Trial Information

Clinical, Genetic, Behavioral, Laboratory and Epidemiologic Characterization of Individuals and Families at High Risk of Breast/Ovarian Cancer

Individuals and families with known or suspected syndromes that include breast, ovarian or
genetically-related cancers are enrolled in this family study, which is a syndrome-specific
sub-set of the long-standing DCEG Human Genetics Program umbrella family studies protocol
(78-C-0039). Cancer outcomes are documented through review of medical, vital, and pathology
records. Selected individuals and family members are asked to complete questionnaires to
assess etiologic risk factors and to undergo clinical evaluations specifically tailored to
the relevant familial syndrome. Study participants are monitored prospectively for the
development of outcomes of interest, typically by means of periodic mail or telephone
contact. In selected instances, subjects may return to the Clinical Center periodically for
study-specific follow-up examinations. Study participants are asked to donate biologic
specimens to be used in the laboratory search for cancer etiology and mechanisms of
carcinogenesis. DNA and serial serum samples will be collected. Tumor tissue will be
obtained whenever feasible.

Clinical genetic testing for tumor susceptibility gene(s) mutations and risk notification
will be offered consistent with ASCO guidelines when reasonable individual cancer risk
estimates can be delivered, and only to those participants who choose to know their
individual genetic status after appropriate education and counseling. The testing will be
conducted exclusively in Clinical Laboratory Improvement Amendments (CLIA)-licensed
laboratories. Clinical genetic testing and risk notification are entirely optional and do
not affect subject eligibility for other aspects of the protocol. A separate consent
procedure and consent form will be used for genetic testing and risk notification.

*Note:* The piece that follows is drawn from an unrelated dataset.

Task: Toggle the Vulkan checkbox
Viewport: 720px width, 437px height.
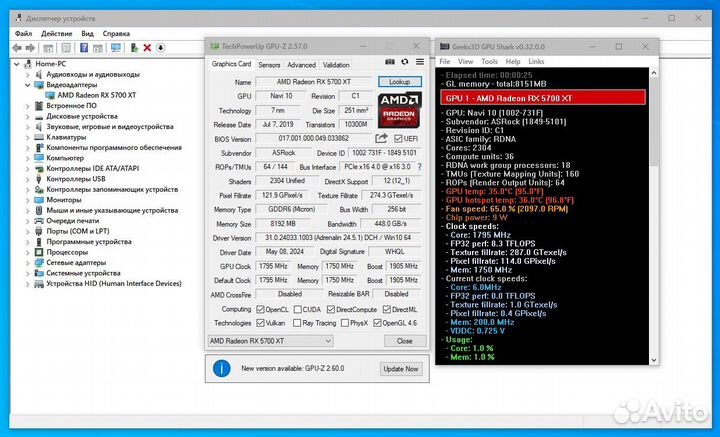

This protocol, developed in response to recommendations developed by the Clinical Center
IRB, is intended to:

1. Provide a mechanism under which the Clinical Genetics Branch can honor the commitment
made to the members of over 60 hereditary breast/ovarian cancer families which have
been participated in various Human Genetics Program research studies conducted over the
past 3 decades to provide genetic counseling, clinical germline mutation testing, and
consultative services now that several of the major breast/ovarian cancer
susceptibility genes have been identified;

2. Provide a mechanism through which new families with various familial syndromes
associated with an increased risk of breast and ovarian cancer can be studied, as
research interests in these syndromes evolve over time; and

3. Create a resource of well-characterized, carefully documented high-risk families to
facilitate the development of new etiologic and translational research studies in the
future.

While we do not offer specific anti-cancer therapy as part of this protocol, we provide
assistance to ensure that study participants who require treatment for problems that develop
during the course of the study are referred to appropriate health providers. We remain
available to provide advice and consultation related to the management of the familial
cancer syndrome to study participants and their health care providers.